Their technique contains cross-border writing camps which foster collaborations between new track writers and established artists, considerate artist pairings, and focused market analysis. Hi-Way 89 immediately pitches to streaming platforms for its artists to be included on playlists. It additionally focuses on constructing loyal fan bases slightly than following short-term traits.
“Behind one album launch,” Doregos explains, “you’ve got sleepless nights, contracts, marketing, PR, radio, distribution, pitching. It’s a lot.”
Nwagboso sums it up, “You’re competing with millions. You need a competent team that understands the vision.”
One of the clearest examples of the Lagos–Toronto fusion was a current session at The Orange Lounge recording studios, the place Grammy-winning Nigerian producer Pheelz labored with Hi-Way 89’s rising Canadian artist Chrissy Spratt on a forthcoming track.

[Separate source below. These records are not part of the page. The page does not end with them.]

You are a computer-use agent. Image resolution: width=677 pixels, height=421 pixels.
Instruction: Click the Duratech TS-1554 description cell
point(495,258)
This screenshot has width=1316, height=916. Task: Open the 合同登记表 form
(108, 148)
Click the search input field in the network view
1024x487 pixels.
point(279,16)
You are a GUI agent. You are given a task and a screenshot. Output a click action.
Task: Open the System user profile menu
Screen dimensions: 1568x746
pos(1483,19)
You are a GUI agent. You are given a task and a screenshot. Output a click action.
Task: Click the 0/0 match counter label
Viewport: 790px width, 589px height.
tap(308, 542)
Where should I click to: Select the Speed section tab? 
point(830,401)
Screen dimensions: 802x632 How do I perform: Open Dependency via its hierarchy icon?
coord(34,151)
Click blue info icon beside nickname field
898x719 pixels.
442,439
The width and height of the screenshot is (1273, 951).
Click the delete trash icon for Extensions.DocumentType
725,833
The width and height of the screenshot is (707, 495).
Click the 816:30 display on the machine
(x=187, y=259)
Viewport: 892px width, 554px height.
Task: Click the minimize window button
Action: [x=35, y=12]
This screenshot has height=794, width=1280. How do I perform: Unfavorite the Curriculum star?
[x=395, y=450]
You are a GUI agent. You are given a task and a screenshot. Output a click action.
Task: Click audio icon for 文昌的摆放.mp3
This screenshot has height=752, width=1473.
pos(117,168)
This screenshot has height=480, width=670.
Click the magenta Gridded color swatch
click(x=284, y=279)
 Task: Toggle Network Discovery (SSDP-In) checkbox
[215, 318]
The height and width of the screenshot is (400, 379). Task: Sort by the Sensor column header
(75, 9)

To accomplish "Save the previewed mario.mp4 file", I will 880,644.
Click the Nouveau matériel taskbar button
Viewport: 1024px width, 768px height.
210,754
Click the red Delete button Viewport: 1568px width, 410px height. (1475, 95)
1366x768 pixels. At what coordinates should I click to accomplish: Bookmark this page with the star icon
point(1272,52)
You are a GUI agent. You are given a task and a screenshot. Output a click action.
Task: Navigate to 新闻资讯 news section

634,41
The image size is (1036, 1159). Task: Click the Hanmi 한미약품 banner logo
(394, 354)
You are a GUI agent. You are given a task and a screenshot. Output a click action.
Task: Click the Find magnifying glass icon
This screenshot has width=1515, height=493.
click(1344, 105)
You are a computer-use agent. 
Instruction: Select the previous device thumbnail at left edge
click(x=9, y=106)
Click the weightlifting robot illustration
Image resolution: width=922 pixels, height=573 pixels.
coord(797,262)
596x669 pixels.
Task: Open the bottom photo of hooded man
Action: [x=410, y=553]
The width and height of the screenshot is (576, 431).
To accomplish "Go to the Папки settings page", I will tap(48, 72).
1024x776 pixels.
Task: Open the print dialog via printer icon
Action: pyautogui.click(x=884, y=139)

This session wasn’t only a one-time occasion. It confirmed the label’s purpose of matching Toronto singers like Spratt, Sewa, and Nezsa with skilled African hitmakers.
Nwagboso makes use of a easy technique: “I tell my artists, send me a wish list. Who do you actually want to work with?”
For many, Japa is now not slang — it’s a cultural motion. What’s taking form in Canada is a era of Nigerian artists utilizing music and expertise to rewrite the industry’s rules. They didn’t go away their tradition behind; they carried it with them, remixed it and despatched it again into the world.